La norma stabilisce, inoltre, che «la presentazione del reclamo è condizione di ammissibilità del ricorso» e che «l'inammissibilità è rilevabile d'ufficio in ogni stato e grado del giudizio» (comma 2).

 Il reclamo deve essere «presentato alla Direzione provinciale o alla Direzione regionale che ha emanato l'atto, le quali provvedono attraverso apposite strutture diverse ed autonome da quelle che curano l'istruttoria degli atti reclamabili (comma 5).

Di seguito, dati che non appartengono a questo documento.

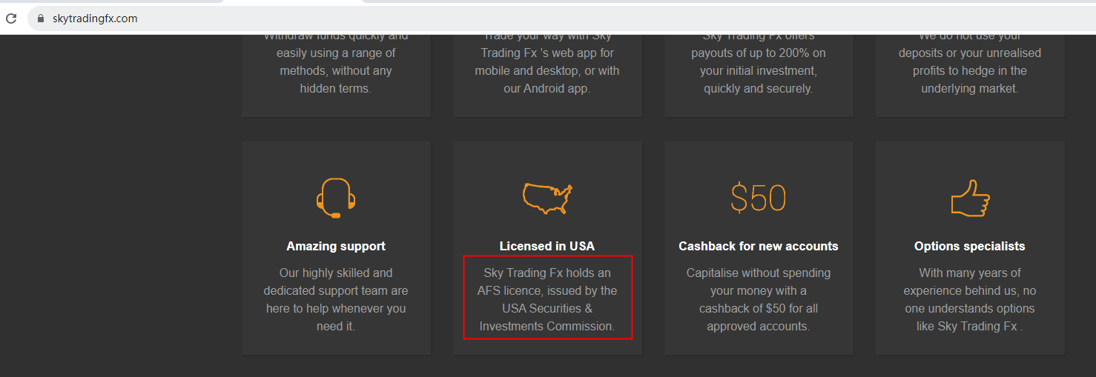
Task: Click the red-outlined AFS licence paragraph
Action: [547, 299]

Qualora l'organo che ha ricevuto il reclamo non intenda accoglierlo deve formulare «d'ufficio una proposta di mediazione avuto riguardo all'eventuale incertezza delle questioni controverse, al grado di sostenibilità della pretesa e al principio di economicità dell'azione amministrativa» (comma 8).

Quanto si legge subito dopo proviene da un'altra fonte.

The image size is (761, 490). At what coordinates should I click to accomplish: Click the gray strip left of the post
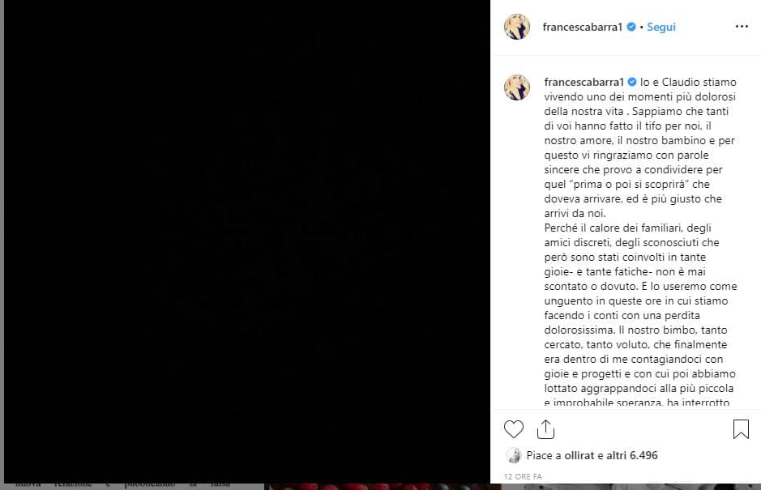coord(2,241)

«Decorsi novanta giorni senza che sia stato notificato raccoglimento del reclamo o senza che sia stato conclusa la mediazione, il reclamo produce gli effetti del ricorso» e i termini di cui agli articoli 22 e 23 dello steso decreto legislativo n. 546 del 1992 decorrono dalla predetta data, a meno che l'Agenzia delle entrate non respinga il reclamo in data antecedente, nel qual caso i predetti termini decorrono dal ricevimento del diniego (comma 9).

In relazione alle spese del successivo giudizio, la disposizione in esame prevede che «nelle controversie di cui al comma 1 la parte soccombente è condannata a rimborsare, in aggiunta alle spese di giudizio, una somma pari al 50 per cento delle spese di giudizio a titolo di rimborso delle spese del procedimento disciplinato dal presente articolo» (comma 10).

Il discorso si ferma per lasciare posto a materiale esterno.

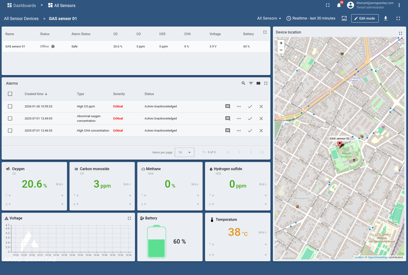
Task: Select the Abnormal oxygen concentration alarm row checkbox
Action: click(x=10, y=118)
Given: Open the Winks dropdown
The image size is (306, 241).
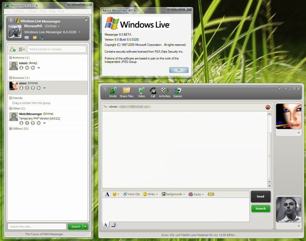Looking at the screenshot, I should tap(150, 194).
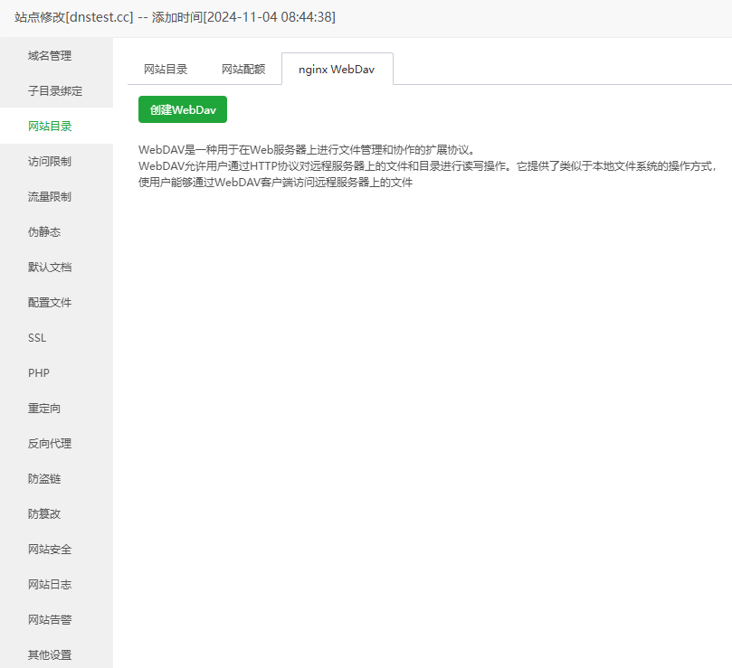Screen dimensions: 732x668
Task: Open the SSL settings page
Action: click(x=36, y=337)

2. Il reclamo che deve essere proposto nella materia tributaria, così come disciplinato dal citato art. 17-bis del decreto legislativo n. 546 del 1992, ha natura amministrativa, come si evince dalla sua collocazione all'interno, del Titolo I, Capo II del decreto legislativo n. 546, dalla formulazione letterale del comma 2 che indica il reclamo quale condizione di ammissibilità dell'azione e dal comma 9 che specifica che in caso di mancata conclusione del procedimento entro 90 giorni si trasforma in atto introduttivo del giudizio.

In particolare si tratta di un ricorso amministrativo diretto alla stessa Autorità che ha emanato l'atto che deve provvedere in proposito, sia pure avvalendosi dell'attività di un ufficio diverso (comma 5).

 3. La disciplina contenuta nell'art. 17-bis del decreto legislativo n. 546 del 1992, presenta alcuni profili in relazione ai quali sussistono fondati dubbi di contrasto con le previsioni contenute negli articoli 3, 24 e 111 della Costituzione, in relazione agli aspetti di seguito esposti.

3.1. Con riferimento all'art. 3 della Costituzione occorre osservare che la disposizione in questione impedisce in ragione del limite di cui all'importo stabilito di ventimila euro la proposizione di azioni con riferimento ai soli tributi di competenza dell'Agenzia delle entrate. Al contrario, in relazione agli altri tributi pretesi da altre amministrazioni impositrici non esiste l'obbligo di attivare la procedura di reclamo, creando, in questo modo una situazione di disparità di trattamento fra i soggetti che devono adempiere a prescrizioni tributarie differenti.

 La decadenza prevista dal comma 2 impedisce di agire in giudizio solamente in relazione ad alcuni tributi, mentre non opera in relazione a tutti gli altri e, quindi, in relazione ai tributi di competenza dell'Agenzia delle entrate viene previsto un onere che non trova alcuna giustificazione né in relazione alla natura del tributo né alla qualificazione soggettiva dell'Agenzia delle entrate, creando in questo modo una disparità di trattamento fra situazioni sostanzialmente analoghe. 

Inoltre, la soglia dei ventimila euro discrimina, senza che sia evidenziata alcuna ragione contraria che giustifichi il diverso trattamento dei soggetti sottoposti all'imposizione tributaria, la situazione dei contribuenti a causa di un mero dato quantificativo che non trova riscontro in altri istituti del diritto tributario. 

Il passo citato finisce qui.